Is this turning into a rant? Possibly. Maybe I need to go and buy myself a cup of coffee – I think I could do with one…


5 thoughts on “The Great Self-Publishing Stigma

  1. James Everington February 17, 2012 / 8:05 pm

    Too right – the main cost of a book is time, not money. I’ll die with books unread, so why would I want to waste time reading bad ones? Indie or otherwise doesn’t matter in that sense.

    That said, like you I’ve read some great self-published books (and I’d include Oblivious in that category) which I’d probably never have come across before, so from that point of view it’s all good. I’m quite picky about what I download onto my Kindle (for the reasons mentioned above) so I’ve been quite good at avoiding the absolute stinkers fortunately…

    • Neil Schiller February 20, 2012 / 9:14 pm

      James, I seem to have managed to avoid some of the truly awful ones that people keep talking about.
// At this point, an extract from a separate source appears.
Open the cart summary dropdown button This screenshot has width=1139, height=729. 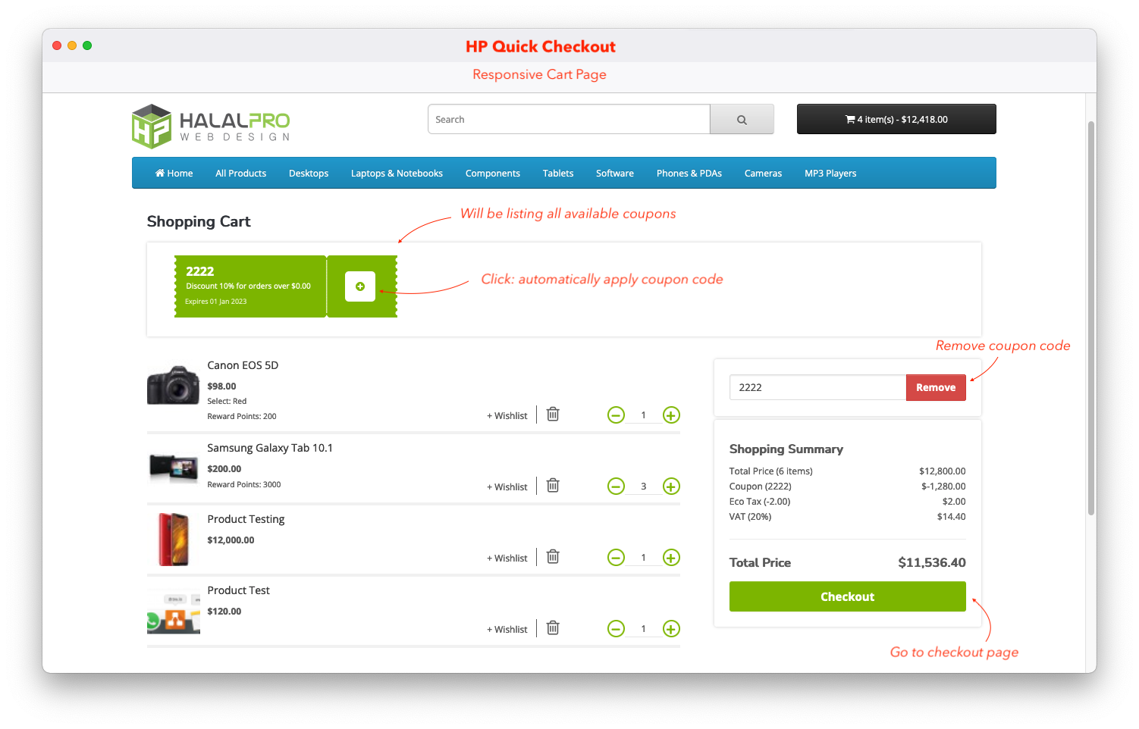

Have sampled a few total clunkers though, have to admit.

      How’s the Abominable Gentlemen going?

      • James Everington February 22, 2012 / 6:06 pm

        Hi Neil – the Abominable Gentlemen is going okay I think: three volumes out now. Great covers by Alan. Think it will be a bit of a slog to build up a readership, but seems to be heading in the right direction…

  2. Iain Manson February 22, 2012 / 1:45 pm

    Damn you, Neil, you’ve upset me by showing me that stupid ad.
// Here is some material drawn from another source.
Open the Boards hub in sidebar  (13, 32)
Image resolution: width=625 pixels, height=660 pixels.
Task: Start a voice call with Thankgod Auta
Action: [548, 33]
    The only way you can “Support Indie E-Books” is by choosing them in preference to non-indie books. On principle.

    But only an idiot would adopt such a policy: “This may be a lousy book, but it’s an indie, so I’m going to buy it.” God help us.

    I once brought the wrath of God on my head when I made this point on a self-publishers’ website. Others saw something noble in buying indie books, and had no time for one who only wanted to read GOOD books without regard to how they were published.

    This ghetto mentality only encourages the majority of readers to gag at the very mention of indie writers. If I could read only indies or only non-indies for the rest of my life, I’d go for the latter, simply because of publishers’ selectivity. Fortunately, though, I’m at liberty to choose what I like.

    Why did you have to show me that ad, you jerk? What have I ever done to you? Bugger off, Neil, just bugger off.

    • Neil Schiller February 24, 2012 / 8:49 pm

      Iain, I thought you’d like that. I remember your ghettoisation comment from a previous conversation. And I agree. You can’t really support everyone who self-publishes on principle, that’s kind of like deciding to befriend everyone you see who’s wearing black socks. Supporting decent writers, whether self-published or not, seems like the more logical idea to me.